Produce exactly the lines from the one holding "Activate the Rotate tool" through the last line of the data below, with every picture left out.

● **Dataset**:

>>

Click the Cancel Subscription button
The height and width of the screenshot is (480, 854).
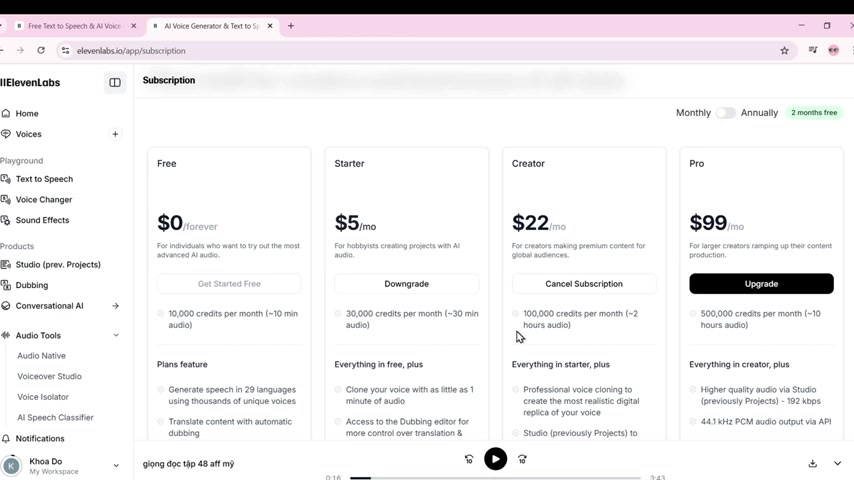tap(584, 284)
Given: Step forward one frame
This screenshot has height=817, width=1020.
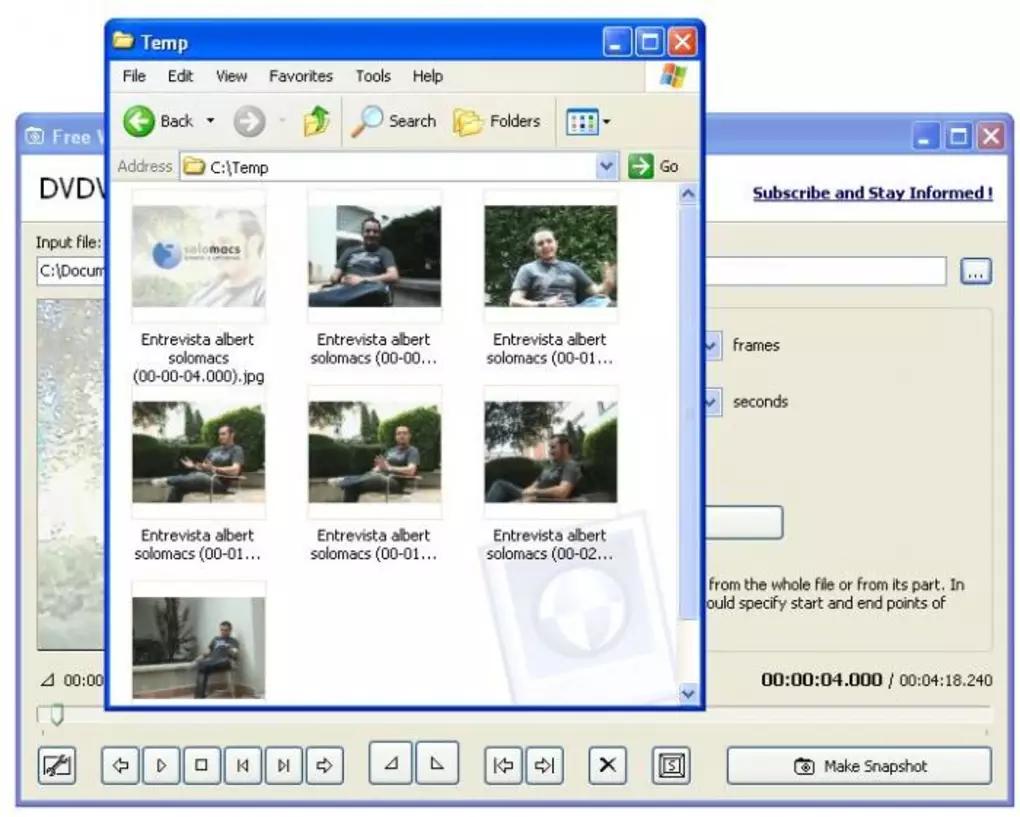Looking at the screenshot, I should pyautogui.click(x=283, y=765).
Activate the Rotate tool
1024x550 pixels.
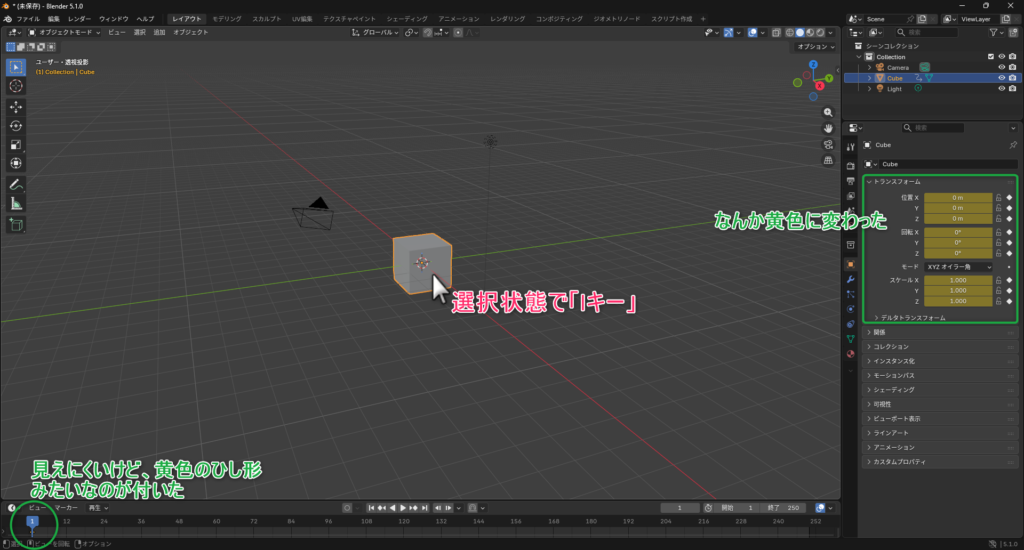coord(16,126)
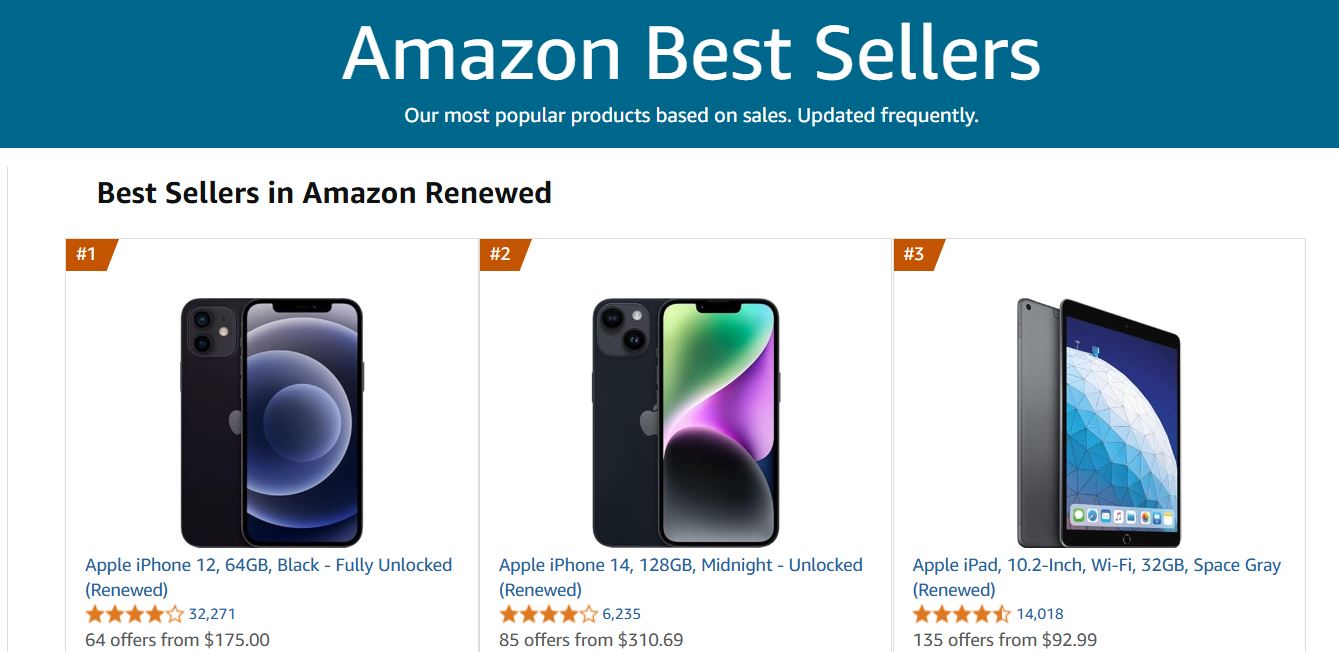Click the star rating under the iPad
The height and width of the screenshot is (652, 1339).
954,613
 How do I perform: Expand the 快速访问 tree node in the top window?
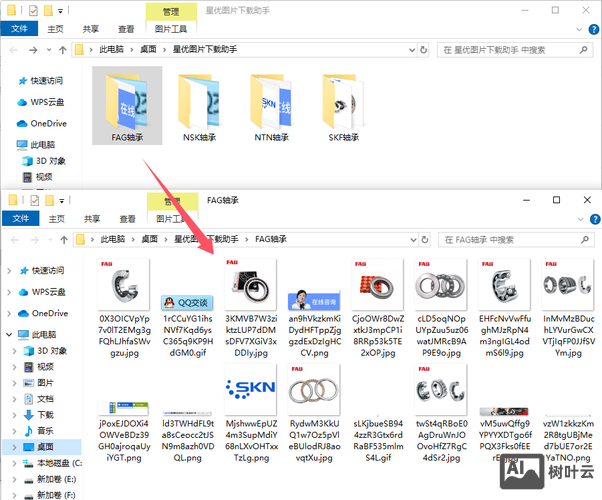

<<

● **Response for this exercise**:
Activate the Rotate tool
1024x550 pixels.
coord(16,126)
Click the star rating under the iPad
The height and width of the screenshot is (652, 1339).
954,613
 How do I perform: Expand the 快速访问 tree node in the top window?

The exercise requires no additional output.